Recorded data:
^^^^^^^^^^^^^^^^
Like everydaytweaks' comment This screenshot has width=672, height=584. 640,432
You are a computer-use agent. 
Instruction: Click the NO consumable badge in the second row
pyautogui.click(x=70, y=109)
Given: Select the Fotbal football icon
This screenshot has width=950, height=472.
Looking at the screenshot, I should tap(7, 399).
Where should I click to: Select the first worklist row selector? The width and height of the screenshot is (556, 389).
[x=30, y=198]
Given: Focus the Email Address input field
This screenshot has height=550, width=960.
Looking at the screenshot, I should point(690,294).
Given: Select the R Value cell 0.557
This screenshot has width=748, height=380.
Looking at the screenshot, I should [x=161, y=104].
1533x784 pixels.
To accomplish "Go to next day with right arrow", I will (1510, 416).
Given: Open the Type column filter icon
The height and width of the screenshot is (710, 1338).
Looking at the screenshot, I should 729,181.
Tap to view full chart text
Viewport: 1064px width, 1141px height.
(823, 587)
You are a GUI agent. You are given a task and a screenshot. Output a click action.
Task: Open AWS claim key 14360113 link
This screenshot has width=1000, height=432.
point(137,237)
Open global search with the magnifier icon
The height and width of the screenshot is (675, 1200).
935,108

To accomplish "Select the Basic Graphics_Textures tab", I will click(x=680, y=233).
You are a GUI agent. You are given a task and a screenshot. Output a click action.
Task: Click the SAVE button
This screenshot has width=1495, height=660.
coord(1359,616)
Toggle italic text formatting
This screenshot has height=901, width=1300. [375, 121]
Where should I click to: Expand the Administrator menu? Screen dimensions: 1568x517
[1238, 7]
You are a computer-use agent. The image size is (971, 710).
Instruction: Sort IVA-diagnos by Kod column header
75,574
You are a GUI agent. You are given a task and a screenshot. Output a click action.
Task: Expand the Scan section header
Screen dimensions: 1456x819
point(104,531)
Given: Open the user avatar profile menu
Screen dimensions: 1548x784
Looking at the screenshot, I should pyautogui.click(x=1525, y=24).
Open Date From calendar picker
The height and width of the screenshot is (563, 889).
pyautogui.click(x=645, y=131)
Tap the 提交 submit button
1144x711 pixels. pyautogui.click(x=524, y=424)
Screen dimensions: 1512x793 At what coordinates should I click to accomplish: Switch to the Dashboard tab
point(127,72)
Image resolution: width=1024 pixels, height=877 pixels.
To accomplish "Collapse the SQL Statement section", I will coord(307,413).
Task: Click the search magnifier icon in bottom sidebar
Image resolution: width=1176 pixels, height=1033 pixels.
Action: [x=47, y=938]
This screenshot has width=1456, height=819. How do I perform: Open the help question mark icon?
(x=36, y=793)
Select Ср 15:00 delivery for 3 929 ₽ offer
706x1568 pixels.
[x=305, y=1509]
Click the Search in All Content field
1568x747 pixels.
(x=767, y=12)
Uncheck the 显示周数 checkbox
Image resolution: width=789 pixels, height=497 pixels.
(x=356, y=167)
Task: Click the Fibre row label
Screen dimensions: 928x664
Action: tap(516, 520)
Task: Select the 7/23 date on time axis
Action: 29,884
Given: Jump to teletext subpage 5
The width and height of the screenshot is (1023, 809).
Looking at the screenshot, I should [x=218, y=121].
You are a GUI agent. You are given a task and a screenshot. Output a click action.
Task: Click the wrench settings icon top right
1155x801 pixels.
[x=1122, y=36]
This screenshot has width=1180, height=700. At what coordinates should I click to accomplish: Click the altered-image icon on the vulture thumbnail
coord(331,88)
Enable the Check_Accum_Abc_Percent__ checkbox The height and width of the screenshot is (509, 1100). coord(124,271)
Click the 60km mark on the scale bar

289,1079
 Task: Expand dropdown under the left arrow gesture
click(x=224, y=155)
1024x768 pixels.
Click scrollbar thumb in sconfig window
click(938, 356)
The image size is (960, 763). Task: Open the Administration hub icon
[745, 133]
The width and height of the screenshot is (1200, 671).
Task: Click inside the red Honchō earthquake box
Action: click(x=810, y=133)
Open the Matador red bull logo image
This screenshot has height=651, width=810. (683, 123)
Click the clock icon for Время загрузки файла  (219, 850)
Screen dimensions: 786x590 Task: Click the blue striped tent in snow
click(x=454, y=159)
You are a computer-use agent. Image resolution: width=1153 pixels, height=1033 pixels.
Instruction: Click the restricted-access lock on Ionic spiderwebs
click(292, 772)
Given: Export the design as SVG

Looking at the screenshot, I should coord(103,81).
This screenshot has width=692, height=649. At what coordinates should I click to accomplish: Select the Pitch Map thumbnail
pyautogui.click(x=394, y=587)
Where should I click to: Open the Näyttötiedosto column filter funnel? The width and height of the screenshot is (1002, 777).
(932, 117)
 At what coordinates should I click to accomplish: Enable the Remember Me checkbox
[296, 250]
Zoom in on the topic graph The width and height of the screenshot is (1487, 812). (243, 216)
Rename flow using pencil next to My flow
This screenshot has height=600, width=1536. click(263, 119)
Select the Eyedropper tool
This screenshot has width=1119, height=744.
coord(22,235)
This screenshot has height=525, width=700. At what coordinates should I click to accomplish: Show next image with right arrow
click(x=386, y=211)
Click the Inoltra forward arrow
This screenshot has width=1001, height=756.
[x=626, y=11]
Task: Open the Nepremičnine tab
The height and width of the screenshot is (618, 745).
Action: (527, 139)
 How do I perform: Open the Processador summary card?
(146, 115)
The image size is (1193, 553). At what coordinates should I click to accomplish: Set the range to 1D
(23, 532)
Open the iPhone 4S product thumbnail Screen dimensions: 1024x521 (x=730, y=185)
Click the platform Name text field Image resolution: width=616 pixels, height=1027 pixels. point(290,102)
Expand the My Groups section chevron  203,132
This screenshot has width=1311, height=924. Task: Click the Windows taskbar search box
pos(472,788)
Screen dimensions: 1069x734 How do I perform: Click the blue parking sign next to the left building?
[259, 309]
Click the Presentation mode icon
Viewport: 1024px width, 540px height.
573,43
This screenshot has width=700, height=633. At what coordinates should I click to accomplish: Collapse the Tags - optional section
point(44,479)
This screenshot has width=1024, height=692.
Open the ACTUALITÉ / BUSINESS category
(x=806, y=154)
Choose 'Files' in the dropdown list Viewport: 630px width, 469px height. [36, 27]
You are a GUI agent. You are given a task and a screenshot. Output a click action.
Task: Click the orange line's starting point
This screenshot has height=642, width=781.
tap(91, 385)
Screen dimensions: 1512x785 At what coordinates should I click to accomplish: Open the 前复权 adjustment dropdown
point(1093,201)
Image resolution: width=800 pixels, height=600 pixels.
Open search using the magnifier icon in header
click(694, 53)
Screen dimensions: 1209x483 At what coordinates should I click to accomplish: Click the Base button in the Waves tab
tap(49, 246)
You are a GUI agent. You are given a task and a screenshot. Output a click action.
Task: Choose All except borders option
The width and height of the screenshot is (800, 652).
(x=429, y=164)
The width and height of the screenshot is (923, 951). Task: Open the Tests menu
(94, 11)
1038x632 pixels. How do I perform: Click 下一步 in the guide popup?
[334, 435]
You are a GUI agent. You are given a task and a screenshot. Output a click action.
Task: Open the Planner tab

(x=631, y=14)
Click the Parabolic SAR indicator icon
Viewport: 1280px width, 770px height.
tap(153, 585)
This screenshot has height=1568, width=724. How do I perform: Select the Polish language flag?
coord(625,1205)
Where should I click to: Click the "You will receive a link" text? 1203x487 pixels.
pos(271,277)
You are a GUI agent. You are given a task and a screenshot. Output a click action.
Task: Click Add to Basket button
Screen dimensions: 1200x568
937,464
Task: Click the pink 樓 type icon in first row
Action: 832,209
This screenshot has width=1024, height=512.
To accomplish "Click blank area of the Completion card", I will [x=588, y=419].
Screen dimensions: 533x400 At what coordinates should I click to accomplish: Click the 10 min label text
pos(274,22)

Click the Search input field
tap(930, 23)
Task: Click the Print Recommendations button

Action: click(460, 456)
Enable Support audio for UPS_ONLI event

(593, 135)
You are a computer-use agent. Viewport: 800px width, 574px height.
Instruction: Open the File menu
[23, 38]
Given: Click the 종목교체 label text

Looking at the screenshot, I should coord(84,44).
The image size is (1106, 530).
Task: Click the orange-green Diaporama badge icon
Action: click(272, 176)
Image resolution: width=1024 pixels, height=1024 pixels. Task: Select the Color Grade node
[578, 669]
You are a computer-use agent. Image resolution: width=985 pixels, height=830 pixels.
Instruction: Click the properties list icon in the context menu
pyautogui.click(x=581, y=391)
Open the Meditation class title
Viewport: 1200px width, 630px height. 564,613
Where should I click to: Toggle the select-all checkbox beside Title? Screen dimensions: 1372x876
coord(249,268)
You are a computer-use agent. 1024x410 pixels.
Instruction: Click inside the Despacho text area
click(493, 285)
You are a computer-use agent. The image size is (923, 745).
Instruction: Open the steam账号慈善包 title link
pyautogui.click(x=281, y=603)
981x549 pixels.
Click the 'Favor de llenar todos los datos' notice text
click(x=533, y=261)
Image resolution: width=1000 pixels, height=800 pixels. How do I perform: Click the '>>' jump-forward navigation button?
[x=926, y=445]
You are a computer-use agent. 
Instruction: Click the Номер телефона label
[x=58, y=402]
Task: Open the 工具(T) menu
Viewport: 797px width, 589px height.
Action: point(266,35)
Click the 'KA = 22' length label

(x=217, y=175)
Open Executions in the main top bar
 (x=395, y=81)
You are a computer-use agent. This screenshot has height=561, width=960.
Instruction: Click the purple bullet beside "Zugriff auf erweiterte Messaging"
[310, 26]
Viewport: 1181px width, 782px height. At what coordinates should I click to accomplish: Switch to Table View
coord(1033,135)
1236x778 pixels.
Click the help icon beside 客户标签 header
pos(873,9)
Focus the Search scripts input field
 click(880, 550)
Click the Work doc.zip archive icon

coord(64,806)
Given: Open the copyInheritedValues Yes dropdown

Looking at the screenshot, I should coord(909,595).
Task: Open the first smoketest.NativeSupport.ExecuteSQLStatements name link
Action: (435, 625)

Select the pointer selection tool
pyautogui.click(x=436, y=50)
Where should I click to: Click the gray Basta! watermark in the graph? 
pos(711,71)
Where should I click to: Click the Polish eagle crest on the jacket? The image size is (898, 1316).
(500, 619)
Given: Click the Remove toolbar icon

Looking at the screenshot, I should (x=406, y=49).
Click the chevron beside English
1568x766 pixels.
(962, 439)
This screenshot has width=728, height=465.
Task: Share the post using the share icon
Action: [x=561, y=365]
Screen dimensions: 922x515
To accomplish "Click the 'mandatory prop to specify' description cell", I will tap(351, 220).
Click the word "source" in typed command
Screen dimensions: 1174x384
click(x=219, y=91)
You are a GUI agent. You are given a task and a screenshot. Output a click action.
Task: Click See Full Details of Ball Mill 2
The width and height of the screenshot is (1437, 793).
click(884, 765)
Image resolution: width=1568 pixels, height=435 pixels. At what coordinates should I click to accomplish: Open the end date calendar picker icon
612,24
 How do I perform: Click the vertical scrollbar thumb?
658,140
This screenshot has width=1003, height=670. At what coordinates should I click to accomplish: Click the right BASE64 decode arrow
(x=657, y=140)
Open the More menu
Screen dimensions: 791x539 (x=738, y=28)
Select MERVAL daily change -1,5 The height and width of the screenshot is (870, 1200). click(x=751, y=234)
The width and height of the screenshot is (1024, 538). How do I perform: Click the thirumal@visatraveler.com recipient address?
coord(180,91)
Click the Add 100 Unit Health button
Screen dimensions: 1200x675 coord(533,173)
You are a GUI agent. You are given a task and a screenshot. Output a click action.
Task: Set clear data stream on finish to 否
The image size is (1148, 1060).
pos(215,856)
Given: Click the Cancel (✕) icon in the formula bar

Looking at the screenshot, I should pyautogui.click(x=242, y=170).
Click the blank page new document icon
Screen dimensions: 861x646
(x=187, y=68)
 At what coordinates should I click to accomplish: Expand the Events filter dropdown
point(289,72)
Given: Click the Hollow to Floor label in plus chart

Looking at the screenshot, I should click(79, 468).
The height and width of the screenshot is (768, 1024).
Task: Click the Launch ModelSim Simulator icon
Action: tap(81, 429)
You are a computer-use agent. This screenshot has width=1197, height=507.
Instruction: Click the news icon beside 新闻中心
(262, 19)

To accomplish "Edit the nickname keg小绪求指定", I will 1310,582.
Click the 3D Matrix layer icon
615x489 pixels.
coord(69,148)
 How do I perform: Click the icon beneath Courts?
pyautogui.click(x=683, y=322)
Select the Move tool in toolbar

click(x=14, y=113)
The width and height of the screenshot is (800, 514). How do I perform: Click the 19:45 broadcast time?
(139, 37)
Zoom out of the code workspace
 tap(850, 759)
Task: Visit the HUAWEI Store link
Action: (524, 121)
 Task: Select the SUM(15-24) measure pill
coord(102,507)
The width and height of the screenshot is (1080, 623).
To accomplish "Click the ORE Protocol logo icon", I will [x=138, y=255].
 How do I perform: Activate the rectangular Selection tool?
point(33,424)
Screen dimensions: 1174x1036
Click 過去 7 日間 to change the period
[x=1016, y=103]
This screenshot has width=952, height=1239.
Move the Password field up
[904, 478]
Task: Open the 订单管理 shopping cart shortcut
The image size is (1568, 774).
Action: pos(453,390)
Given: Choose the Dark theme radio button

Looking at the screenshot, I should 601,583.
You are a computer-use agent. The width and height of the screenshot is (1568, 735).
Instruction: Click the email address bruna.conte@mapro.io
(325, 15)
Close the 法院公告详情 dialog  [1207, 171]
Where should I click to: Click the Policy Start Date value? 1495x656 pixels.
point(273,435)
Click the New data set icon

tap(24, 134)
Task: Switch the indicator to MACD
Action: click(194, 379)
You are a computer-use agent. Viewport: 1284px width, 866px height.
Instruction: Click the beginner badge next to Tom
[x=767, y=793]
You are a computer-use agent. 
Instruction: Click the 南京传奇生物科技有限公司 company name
^^^^^^^^^^^^^^^^
## [WHAT TO PRODUCE]
Start with the line above that contains "Image resolution: width=789" and end with the line that contains "Zoom in on the". Write out those lines exactly, and only those.

## [ANSWER AREA]
Image resolution: width=789 pixels, height=497 pixels.
(x=356, y=167)
Task: Click the Fibre row label
Screen dimensions: 928x664
Action: tap(516, 520)
Task: Select the 7/23 date on time axis
Action: 29,884
Given: Jump to teletext subpage 5
The width and height of the screenshot is (1023, 809).
Looking at the screenshot, I should [x=218, y=121].
You are a GUI agent. You are given a task and a screenshot. Output a click action.
Task: Click the wrench settings icon top right
1155x801 pixels.
[x=1122, y=36]
This screenshot has width=1180, height=700. At what coordinates should I click to accomplish: Click the altered-image icon on the vulture thumbnail
coord(331,88)
Enable the Check_Accum_Abc_Percent__ checkbox The height and width of the screenshot is (509, 1100). coord(124,271)
Click the 60km mark on the scale bar

289,1079
 Task: Expand dropdown under the left arrow gesture
click(x=224, y=155)
1024x768 pixels.
Click scrollbar thumb in sconfig window
click(938, 356)
The image size is (960, 763). Task: Open the Administration hub icon
[745, 133]
The width and height of the screenshot is (1200, 671).
Task: Click inside the red Honchō earthquake box
Action: click(x=810, y=133)
Open the Matador red bull logo image
This screenshot has height=651, width=810. (683, 123)
Click the clock icon for Время загрузки файла  (219, 850)
Screen dimensions: 786x590 Task: Click the blue striped tent in snow
click(x=454, y=159)
You are a computer-use agent. Image resolution: width=1153 pixels, height=1033 pixels.
Instruction: Click the restricted-access lock on Ionic spiderwebs
click(292, 772)
Given: Export the design as SVG

Looking at the screenshot, I should coord(103,81).
This screenshot has width=692, height=649. At what coordinates should I click to accomplish: Select the Pitch Map thumbnail
pyautogui.click(x=394, y=587)
Where should I click to: Open the Näyttötiedosto column filter funnel? The width and height of the screenshot is (1002, 777).
(932, 117)
 At what coordinates should I click to accomplish: Enable the Remember Me checkbox
[296, 250]
Zoom in on the topic graph The width and height of the screenshot is (1487, 812). (243, 216)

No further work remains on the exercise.